Malaysians through force of habit are still very reliant on cash, which is why the adoption of e-payments here is rather slow.
THE other day in a shopping mall in Tsim Sha Tsui, Hong Kong, I discovered a revolutionary wallet that reflects I use less cash.
Secrid is an ultra-thin wallet with an eject button that makes credit and debit cards slide out from its aluminium body.
“The content of wallets has undergone revolutionary changes,” noted secrid.com. “For centuries, cash served as the primary method of payment. The arrival of high-tech cards caused a rapid replacement of these traditional means.”
Nowadays, I mostly use my cards and e-wallet (via my smartphone) to pay for my purchases. There are days I’ve spent money without using cash.
Take Saturday, for example. Why drive out for lunch when you can get food delivered to you, I thought?
So, for the family’s lunch, I bought Tangkak beef noodles from a restaurant in Puchong, Selangor, via GrabFood. I paid with my credit card that’s linked to my food delivery app account.
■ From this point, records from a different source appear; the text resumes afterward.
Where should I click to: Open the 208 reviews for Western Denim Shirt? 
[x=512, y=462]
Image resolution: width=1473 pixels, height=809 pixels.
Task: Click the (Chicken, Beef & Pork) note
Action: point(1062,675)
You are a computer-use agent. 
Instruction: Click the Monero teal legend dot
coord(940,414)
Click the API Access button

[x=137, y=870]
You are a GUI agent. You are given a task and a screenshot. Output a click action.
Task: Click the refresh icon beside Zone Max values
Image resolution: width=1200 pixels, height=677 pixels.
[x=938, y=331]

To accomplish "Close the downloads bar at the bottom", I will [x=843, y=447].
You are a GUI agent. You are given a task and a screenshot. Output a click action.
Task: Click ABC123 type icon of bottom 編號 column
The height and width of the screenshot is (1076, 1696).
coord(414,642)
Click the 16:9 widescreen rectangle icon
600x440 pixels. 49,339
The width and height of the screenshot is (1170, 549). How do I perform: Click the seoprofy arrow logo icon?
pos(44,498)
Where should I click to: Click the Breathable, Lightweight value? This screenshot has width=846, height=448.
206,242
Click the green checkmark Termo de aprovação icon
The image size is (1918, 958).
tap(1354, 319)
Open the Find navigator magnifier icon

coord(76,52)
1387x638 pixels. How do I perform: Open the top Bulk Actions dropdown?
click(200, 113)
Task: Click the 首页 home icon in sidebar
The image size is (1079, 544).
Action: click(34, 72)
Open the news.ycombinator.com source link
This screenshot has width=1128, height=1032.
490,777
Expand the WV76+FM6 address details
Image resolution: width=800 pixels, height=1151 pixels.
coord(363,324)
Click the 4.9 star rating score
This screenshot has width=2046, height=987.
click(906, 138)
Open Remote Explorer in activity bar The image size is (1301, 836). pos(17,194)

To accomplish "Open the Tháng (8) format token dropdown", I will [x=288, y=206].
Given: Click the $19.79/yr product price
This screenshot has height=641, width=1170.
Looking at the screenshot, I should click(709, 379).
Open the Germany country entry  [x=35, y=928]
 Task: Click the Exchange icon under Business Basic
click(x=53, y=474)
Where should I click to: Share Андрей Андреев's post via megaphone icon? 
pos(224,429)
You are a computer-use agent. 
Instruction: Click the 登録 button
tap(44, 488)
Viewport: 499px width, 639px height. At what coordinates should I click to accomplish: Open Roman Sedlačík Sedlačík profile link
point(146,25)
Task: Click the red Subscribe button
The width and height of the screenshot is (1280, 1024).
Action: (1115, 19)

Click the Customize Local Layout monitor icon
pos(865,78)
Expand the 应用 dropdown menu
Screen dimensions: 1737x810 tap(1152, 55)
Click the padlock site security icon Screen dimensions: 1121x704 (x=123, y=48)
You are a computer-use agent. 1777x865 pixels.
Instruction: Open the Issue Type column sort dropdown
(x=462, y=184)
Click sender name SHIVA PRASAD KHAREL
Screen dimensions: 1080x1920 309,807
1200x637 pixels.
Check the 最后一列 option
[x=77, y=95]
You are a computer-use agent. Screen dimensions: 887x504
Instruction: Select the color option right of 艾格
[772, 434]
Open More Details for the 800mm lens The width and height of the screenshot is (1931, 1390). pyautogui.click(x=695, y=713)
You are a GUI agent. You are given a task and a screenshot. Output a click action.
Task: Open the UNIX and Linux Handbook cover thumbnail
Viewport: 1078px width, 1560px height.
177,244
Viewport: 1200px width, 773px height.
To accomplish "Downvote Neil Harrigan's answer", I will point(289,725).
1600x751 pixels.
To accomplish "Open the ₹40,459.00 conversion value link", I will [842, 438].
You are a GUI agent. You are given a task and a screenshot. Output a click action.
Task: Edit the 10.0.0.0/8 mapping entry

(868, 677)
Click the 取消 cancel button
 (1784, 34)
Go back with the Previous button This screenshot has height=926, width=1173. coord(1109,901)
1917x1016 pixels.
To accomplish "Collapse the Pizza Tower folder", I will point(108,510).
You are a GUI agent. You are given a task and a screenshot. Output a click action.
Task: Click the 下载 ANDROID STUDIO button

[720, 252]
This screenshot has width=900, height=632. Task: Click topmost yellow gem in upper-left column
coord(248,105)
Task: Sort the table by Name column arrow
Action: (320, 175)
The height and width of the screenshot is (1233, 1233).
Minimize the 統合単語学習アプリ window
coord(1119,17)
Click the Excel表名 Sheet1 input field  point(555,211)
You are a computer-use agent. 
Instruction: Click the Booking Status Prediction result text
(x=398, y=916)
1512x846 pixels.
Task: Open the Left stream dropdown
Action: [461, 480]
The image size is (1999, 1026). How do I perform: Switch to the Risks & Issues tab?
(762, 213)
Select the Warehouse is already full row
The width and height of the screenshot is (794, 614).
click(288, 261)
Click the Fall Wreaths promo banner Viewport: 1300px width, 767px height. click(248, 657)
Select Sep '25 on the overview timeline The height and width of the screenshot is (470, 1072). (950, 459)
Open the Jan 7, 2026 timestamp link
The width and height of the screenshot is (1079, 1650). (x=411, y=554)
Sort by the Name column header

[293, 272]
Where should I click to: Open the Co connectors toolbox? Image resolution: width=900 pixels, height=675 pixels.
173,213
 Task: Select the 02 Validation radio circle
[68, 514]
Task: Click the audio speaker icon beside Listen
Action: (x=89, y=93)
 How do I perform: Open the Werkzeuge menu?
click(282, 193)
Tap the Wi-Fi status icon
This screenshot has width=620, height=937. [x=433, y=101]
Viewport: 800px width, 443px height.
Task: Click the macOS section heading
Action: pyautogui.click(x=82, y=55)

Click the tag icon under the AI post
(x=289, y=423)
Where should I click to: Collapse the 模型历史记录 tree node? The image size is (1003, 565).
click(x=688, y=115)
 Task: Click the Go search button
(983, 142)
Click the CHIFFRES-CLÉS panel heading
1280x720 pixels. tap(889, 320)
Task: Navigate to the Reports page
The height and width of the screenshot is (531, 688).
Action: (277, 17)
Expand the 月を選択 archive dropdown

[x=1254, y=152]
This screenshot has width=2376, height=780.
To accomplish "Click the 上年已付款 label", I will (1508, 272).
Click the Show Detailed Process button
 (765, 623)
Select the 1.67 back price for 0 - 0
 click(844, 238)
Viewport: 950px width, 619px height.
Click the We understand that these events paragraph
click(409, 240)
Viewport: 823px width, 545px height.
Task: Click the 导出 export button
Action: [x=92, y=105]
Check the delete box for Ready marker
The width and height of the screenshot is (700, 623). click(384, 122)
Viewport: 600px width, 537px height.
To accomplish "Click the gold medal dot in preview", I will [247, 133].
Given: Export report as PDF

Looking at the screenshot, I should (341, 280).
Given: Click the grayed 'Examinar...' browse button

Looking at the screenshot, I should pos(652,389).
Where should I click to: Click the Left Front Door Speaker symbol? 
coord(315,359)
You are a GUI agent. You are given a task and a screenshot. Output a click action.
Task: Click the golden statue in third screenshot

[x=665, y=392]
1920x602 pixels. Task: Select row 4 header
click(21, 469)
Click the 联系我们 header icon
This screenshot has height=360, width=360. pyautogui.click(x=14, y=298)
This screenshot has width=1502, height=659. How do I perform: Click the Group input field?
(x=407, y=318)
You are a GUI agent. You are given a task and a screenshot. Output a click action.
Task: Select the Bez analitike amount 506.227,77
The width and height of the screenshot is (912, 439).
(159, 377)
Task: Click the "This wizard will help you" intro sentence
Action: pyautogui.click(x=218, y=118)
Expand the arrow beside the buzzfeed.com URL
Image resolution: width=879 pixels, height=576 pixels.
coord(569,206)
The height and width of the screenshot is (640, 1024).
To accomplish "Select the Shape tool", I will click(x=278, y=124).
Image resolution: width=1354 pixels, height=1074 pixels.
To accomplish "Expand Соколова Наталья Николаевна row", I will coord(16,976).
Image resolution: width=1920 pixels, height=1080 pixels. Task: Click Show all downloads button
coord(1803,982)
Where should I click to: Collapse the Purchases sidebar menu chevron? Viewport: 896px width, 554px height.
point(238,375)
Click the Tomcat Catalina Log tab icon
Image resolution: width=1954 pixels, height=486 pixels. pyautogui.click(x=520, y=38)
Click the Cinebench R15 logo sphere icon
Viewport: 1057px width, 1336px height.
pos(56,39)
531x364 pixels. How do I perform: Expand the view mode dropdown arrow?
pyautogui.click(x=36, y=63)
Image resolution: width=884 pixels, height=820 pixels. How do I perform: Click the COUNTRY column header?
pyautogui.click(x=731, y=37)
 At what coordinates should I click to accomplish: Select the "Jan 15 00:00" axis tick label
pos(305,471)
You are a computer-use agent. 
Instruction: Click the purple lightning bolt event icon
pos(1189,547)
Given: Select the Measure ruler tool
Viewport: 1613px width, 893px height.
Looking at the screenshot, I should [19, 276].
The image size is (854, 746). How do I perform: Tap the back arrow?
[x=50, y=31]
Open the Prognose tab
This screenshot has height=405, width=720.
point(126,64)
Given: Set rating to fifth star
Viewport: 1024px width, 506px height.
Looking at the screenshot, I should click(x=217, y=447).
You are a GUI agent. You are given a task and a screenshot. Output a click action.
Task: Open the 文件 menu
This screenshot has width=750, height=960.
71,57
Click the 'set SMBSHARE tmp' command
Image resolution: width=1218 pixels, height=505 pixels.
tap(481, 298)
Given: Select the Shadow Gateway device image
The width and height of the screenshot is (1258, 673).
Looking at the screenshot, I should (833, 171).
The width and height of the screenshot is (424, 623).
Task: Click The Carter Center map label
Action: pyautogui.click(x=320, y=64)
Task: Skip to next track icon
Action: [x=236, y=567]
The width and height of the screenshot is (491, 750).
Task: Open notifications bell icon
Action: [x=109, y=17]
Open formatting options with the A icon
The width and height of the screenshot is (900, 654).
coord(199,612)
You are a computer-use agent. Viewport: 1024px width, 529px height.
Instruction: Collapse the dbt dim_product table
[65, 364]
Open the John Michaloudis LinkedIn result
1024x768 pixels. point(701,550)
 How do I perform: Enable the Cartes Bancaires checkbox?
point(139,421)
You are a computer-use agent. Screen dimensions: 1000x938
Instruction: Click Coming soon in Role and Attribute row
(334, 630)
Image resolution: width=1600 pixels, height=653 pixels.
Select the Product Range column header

When the delivery guy arrived, I checked my pocket for money. I only had about RM2, and I tipped him with this.
I also used my credit card to pay for dinner with my family, niece and nephew at a restaurant in a mall in Subang Jaya, Selangor. I had no cash in my pocket as I had given all the money I had to the delivery guy.
After dinner, we went shopping for groceries in a supermarket in the mall.
“Pin or wave, sir?” the cashier asked.
“Wave,” I said, referring to the contactless payment system using a credit card.
When I exited the mall, I used Touch ’N Go to pay for parking.
At home, I developed a craving for durian and WhatsApp-ed an order for udang merah to my favourite durian seller David, who has a stall at USJ14 in Subang Jaya.
It was drizzling and I was not in the mood to drive, so I asked David to deliver the durian to me via Grab.
I paid for the king of fruits using DuitNow, a service where you can transfer money instantly to the recipient’s phone number. Instantly, David acknowledged that he had received my payment.
That night, I purchased flights for a trip to the Philippines. I booked online and paid with a credit card.
According to a Visa Consumer Payment Attitude Survey conducted among its customers in South-East Asia, which was released in May 2018, 61% of the Malaysian respondents said they were able to go cashless for a day.
And 42% said they were confident about surviving for three days without using cash.
From various reports that I’ve read, it looks like Malaysia has a long way to go in becoming a cashless society.
It will take about 20 years, according to Payments Network Malaysia Sdn Bhd (PayNet) Group CEO Peter Schiesser, as Malaysians through force of habit are still very reliant on cash.
Consumers are too comfortable paying for goods and services with physical money, he said, adding that this is the reason behind the relatively slow adoption of e-payments here.
I’ve got an anecdote on this.
I had dinner at a mom-and-pop restaurant in Subang Jaya. When the bill came, I asked the 50-something owner whether I could make an e-payment.
“I don’t have,” she said.
“Why don’t you get one?” I asked.
“We don’t know how to use it,” she replied.
“But that’s the future,” I said.
“Probably by that time, we would have retired as we are finding it hard to hire people to work for us,” she said.
The Star reported that cashless payments make up a relatively small portion of total payments in Malaysia at about 20%, with only half of that comprising e-wallet transactions.
In my case, it’s not that I don’t want to use e-wallet. The problem is there are too many e-wallet players in the market.
My favourite kopitiam in Subang Jaya has Fave, Boost and AliPay.
“Do you have GrabPay?” I asked.
“I’m going to get GrabPay soon,” the owner said.
As GrabPay is the only e-wallet I have, I had to pay with cash there.
I wish for just one or two dominant e-wallet players, or one e-wallet to rule them all.
I find using e-wallet addictive and it is quite clever in making me literally cashless.
It has reward points for the goods or services I desire. For example, for 4,500 points, I can get a 300 baht (RM39) voucher for a massage. (I’m writing this article in Bangkok, and when I opened my e-wallet, it showed GrabRewards for Thailand.)
In order to get the points, I happily use GrabPay. That’s also the reason I only want one e-wallet to rule all, as I don’t want my reward points to be split into other accounts.
Cash is dirty. It is one of the main carriers of diseases in the world.
But cash is still king in our country.